I precedenti – dagli incidenti presso le Scilly Island nel 1967 a quello davanti alla costa spagnola della Galizia nel 2002 – sono da brivido. E così pure il calcolo dei danni provocati ai diversi ambienti marini e costieri. Ma quando si parla di grossi sversamenti di petrolio in mare, la responsabilità è in genere in capo a mezzi e strumenti di trasporto del petrolio greggio dai luoghi di estrazione ai luoghi di raffinazione e consumo. In genere grandi navi petroliere (tankers) e, in misura minore, oleodotti superficiali (pipe- line) o sottomarini (sea-line). Quello che è accaduto a Taranto assume, invece, connotati di altrea natura proprio per la tipologia di incidente verificatosi e che gli enti di controllo stanno appurando. Tuttavia, il rischio di inquinamento è sempre in agguato pur in riferimento a proporzioni assolutamente diverse. 

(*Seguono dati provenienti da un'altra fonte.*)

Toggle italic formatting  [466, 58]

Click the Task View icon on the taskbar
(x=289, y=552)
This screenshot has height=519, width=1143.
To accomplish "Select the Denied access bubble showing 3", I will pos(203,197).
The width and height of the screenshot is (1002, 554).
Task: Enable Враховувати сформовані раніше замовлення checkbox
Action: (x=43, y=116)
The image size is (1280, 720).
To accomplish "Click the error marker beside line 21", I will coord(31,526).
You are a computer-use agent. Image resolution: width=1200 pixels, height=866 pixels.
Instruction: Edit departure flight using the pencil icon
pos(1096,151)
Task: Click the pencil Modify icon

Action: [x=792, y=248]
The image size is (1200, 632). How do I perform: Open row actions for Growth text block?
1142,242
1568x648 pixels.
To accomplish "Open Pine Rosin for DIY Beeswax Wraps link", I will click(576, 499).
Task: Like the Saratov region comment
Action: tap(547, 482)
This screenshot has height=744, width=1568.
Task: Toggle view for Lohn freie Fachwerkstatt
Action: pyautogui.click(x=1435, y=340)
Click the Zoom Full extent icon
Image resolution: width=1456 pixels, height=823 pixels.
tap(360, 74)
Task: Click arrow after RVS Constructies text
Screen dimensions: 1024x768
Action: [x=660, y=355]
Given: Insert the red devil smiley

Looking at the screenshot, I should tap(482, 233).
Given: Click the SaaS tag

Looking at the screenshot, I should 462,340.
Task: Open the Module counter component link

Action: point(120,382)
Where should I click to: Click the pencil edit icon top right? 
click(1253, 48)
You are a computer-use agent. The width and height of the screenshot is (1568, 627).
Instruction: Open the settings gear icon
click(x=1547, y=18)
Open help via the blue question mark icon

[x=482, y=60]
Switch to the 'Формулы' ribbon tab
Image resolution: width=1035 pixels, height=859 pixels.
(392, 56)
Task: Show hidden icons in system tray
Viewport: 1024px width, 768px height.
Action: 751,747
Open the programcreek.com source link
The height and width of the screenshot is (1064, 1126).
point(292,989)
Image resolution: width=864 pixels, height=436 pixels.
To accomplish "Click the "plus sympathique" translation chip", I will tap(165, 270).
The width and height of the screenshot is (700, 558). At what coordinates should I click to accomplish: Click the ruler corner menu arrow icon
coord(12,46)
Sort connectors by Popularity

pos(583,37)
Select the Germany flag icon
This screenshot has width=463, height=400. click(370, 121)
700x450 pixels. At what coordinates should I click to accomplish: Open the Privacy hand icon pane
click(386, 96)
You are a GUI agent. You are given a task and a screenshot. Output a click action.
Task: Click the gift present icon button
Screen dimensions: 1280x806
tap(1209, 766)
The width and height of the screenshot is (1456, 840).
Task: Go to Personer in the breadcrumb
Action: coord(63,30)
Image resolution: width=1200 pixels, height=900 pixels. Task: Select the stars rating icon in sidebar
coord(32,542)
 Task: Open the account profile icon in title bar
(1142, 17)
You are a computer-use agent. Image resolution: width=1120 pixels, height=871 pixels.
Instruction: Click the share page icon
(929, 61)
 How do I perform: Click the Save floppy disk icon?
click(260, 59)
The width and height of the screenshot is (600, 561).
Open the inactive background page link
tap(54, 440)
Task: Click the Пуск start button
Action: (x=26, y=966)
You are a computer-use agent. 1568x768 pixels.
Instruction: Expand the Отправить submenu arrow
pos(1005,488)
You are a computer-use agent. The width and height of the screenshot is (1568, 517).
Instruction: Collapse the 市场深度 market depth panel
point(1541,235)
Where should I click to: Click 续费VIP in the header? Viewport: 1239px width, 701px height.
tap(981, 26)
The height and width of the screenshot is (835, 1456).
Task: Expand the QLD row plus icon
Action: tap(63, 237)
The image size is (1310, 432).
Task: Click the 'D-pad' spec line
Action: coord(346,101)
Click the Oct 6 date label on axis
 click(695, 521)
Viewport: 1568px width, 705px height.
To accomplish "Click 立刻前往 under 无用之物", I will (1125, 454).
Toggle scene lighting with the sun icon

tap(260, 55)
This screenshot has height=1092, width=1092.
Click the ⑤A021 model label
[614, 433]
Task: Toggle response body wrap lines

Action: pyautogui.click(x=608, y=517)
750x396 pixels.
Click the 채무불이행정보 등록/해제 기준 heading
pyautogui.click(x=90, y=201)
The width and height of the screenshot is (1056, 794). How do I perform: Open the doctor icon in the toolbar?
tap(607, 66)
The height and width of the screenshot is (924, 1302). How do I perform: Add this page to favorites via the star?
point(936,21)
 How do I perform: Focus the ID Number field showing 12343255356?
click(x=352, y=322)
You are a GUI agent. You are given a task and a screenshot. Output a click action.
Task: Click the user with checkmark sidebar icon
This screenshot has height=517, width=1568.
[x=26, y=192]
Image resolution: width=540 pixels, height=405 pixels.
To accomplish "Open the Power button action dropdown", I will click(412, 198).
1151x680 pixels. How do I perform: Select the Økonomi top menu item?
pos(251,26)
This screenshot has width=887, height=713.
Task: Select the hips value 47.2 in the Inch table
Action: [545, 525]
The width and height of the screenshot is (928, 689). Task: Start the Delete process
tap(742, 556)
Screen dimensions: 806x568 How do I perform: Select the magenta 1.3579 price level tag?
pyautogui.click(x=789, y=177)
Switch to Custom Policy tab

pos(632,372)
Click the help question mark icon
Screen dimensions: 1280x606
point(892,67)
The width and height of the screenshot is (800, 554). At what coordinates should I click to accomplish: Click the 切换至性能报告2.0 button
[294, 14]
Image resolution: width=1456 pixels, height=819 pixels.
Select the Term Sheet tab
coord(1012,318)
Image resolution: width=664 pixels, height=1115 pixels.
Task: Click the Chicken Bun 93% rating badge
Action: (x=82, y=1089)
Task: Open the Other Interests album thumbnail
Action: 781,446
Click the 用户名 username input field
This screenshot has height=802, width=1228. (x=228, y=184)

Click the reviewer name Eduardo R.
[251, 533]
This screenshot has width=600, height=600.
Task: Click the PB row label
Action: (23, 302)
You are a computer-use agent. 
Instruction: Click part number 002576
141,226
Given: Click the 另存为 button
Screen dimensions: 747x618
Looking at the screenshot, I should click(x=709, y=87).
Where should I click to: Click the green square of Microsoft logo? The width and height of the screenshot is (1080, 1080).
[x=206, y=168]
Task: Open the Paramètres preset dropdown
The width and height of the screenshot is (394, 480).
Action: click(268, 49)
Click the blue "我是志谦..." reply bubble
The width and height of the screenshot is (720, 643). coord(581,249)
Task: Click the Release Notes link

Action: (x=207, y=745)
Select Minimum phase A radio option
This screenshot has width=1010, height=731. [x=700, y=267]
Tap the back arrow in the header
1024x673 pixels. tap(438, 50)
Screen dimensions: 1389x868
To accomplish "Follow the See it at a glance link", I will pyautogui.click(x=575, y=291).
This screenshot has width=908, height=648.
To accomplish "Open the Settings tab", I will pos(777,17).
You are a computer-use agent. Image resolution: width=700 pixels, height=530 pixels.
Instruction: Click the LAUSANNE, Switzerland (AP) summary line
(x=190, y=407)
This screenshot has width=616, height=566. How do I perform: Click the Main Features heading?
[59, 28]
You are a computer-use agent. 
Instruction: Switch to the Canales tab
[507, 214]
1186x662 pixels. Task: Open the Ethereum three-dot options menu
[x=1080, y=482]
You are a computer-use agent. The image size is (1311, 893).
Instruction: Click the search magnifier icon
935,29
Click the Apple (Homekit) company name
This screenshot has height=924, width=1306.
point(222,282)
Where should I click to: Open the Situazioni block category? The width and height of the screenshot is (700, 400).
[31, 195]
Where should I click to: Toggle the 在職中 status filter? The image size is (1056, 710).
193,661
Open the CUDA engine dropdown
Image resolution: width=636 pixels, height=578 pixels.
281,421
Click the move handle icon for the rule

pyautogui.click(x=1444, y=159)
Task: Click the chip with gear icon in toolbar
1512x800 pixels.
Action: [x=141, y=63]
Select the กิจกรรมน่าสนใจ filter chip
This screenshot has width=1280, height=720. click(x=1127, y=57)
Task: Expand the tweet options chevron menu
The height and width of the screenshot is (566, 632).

Che cosa succede, tuttavia, quando il petrolio finisce in mare? A rispondere è il prof. Michele Mossa, docente di Idraulica del Politecnico di Bari, responsabile del Coastal Engineering Laboratory di Valenzano. «L’immissione di grandi quantità di petrolio negli ecosistemi acquatici provoca una serie di problemi, alcuni immediati, altri a lungo termine. I primi sono i più distruttivi. Il petrolio, infatti, galleggia sulla superficie e impedisce ai raggi solari di raggiungere il fitoplancton sottostante che non può, in tal modo, realizzare la fotosintesi clorofilliana, con tutte le ulteriori conseguenze di interruzione della catena alimentare. Per quanto riguarda gli effetti a lungo termine, essendo il greggio una miscela di differenti e complesse sostanze, quando le parti più leggere evaporano, quelle più pesanti cominciano a scivolare lentamente verso il fondo. Cosicché le carni dei molluschi e dei pesci sopravvissuti alla fase iniziale ne restano impregnate e diventano immangiabili. Gli organismi vegetali e animali che vivono in prossimità dei fondali vengono gravemente danneggiati e uccisi dai residui di greggio che si depositano sul fondo». 

Fra i tanti fattori di sversamento di petrolio in mare, quello di maggiore criticità è costituito dall’età delle petroliere, mediamente di 15 anni. Il 25% delle «carrette dei mari » ha però più di 20 anni (età massima consentita) e per esse non esiste più alcun margine di sicurezza. Attualmente sono ben 66 le navi appartenenti alla cosiddetta «lista nera» redatta dall’Unione Europea a Bruxelles. «Ma la causa più comune che contribuisce ad aumentare il rischio di sversamenti di petrolio in mare – precisa Mossa -, è “l’errore umano”, spesso dovuto alla presenza di equipaggi male addestrati e con scarse competenze professionali, scarsa manutenzione della navi e assenza di sistemi per il controllo dell’intero traffico marittimo». 

C’è poi l’ulteriore fenomeno del lavaggio delle cisterne in mare. Le norme e le leggi non mancano, ma vengono facilmente aggirate. Quello che, invece, si sta cercando di mettere in campo anche nei laboratori del Politecnico di Bari è una sorta di sistema di monitoraggio ambientale attraverso la rilevazione satellitare di quello che avviene e l’elaborazione di modelli matematici sulla base delle previsioni meteorologiche. «Gli attuali sistemi satellitari non sono ancora geostazionari – dice Mossa -. Sono sistemi che stiamo ingegnerizzando e che potranno presto diventare realtà». [Maria Rosaria Gigante]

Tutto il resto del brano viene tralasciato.